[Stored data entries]
-- Opening Marker --
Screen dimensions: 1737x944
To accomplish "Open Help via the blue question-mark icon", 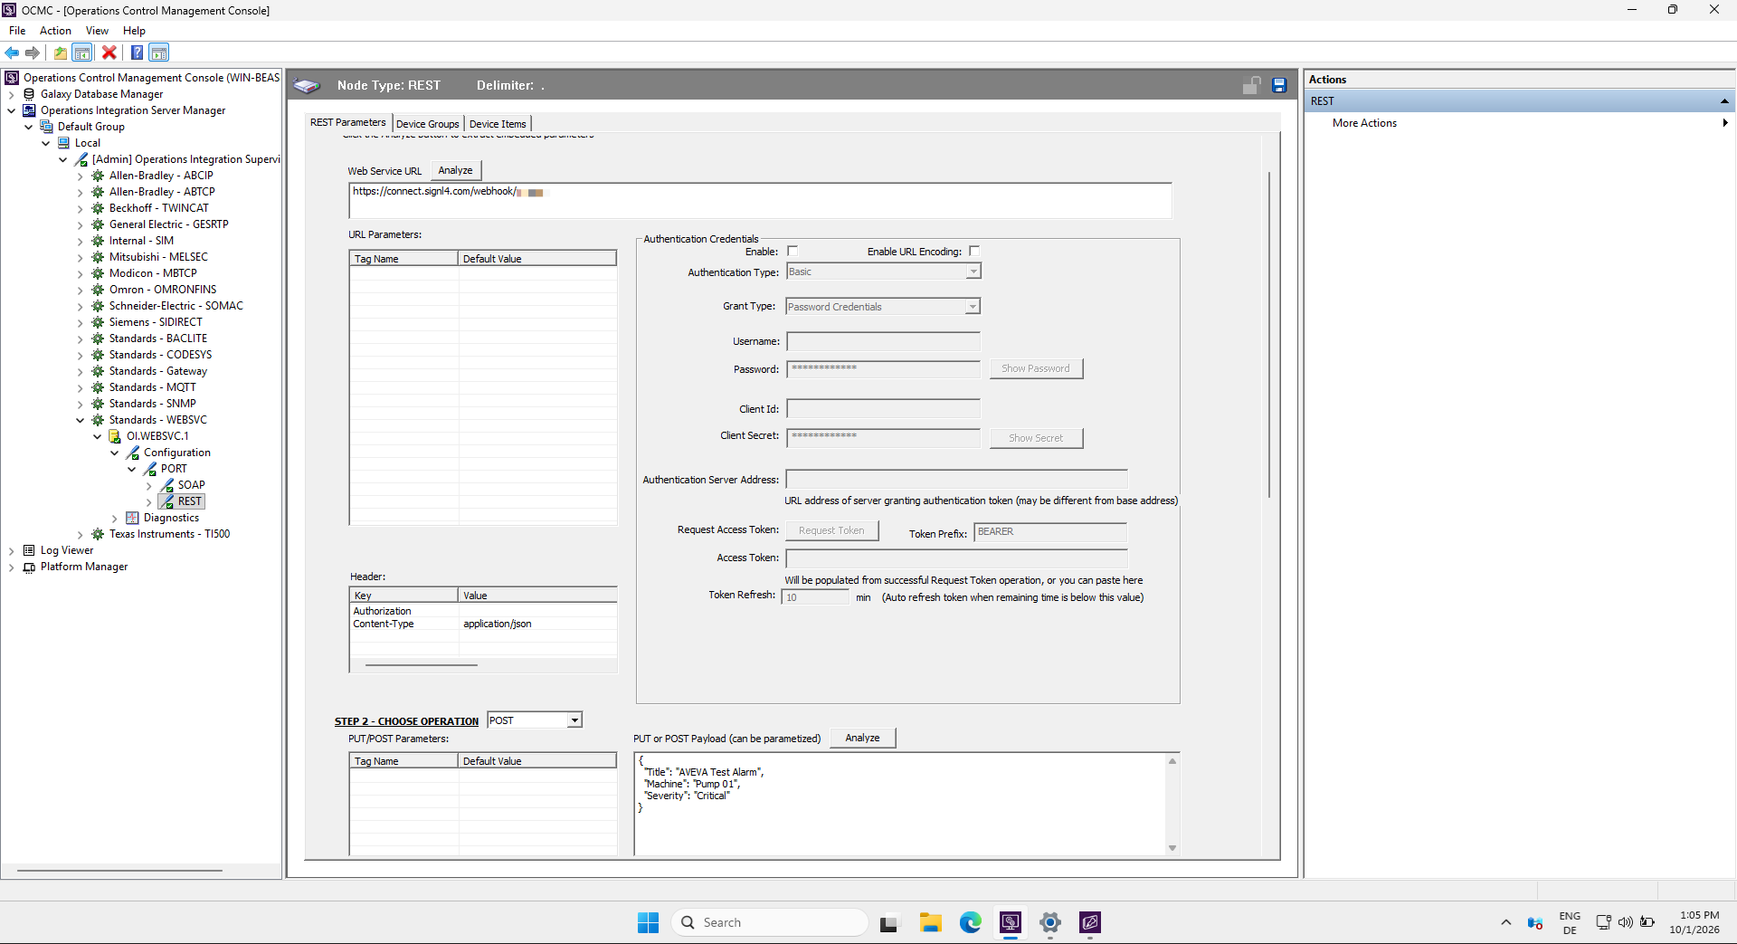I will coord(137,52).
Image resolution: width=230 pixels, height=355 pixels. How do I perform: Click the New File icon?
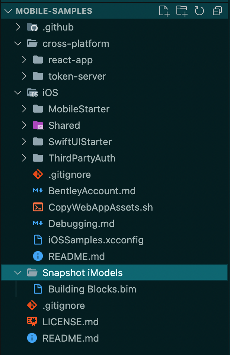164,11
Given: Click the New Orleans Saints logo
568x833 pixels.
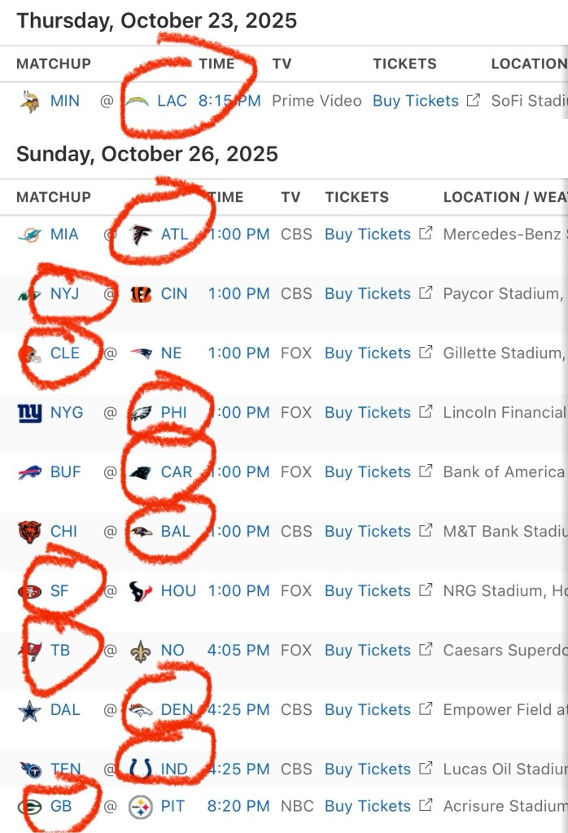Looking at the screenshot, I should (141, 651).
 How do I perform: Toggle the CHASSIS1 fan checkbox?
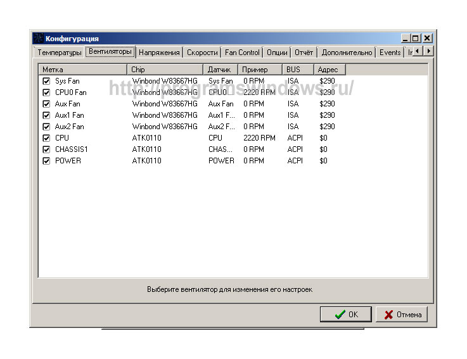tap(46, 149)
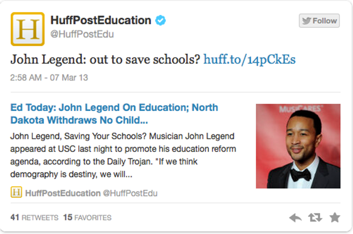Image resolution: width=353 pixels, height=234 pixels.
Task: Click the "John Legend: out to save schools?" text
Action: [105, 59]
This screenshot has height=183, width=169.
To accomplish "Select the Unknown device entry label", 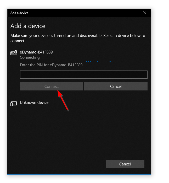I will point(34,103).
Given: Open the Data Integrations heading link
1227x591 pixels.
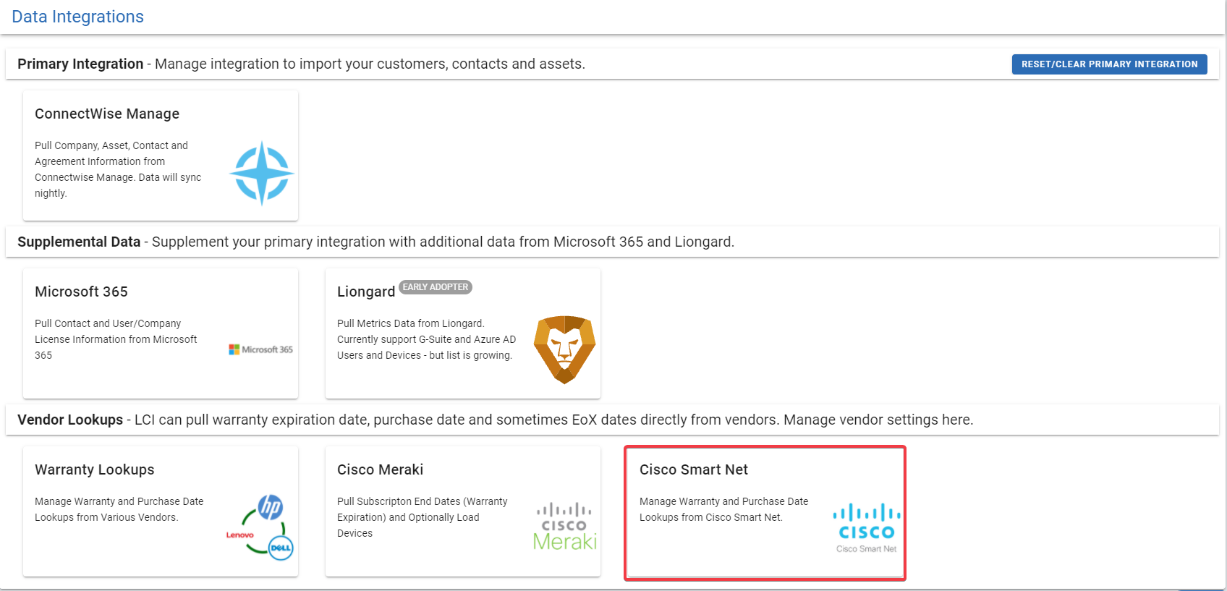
-- Closing Marker --
### Problem to solve
When a line in the data holds the word "Given", show that line.

### Result for this exercise
Given: Click the New Orleans Saints logo
Given: Open the Data Integrations heading link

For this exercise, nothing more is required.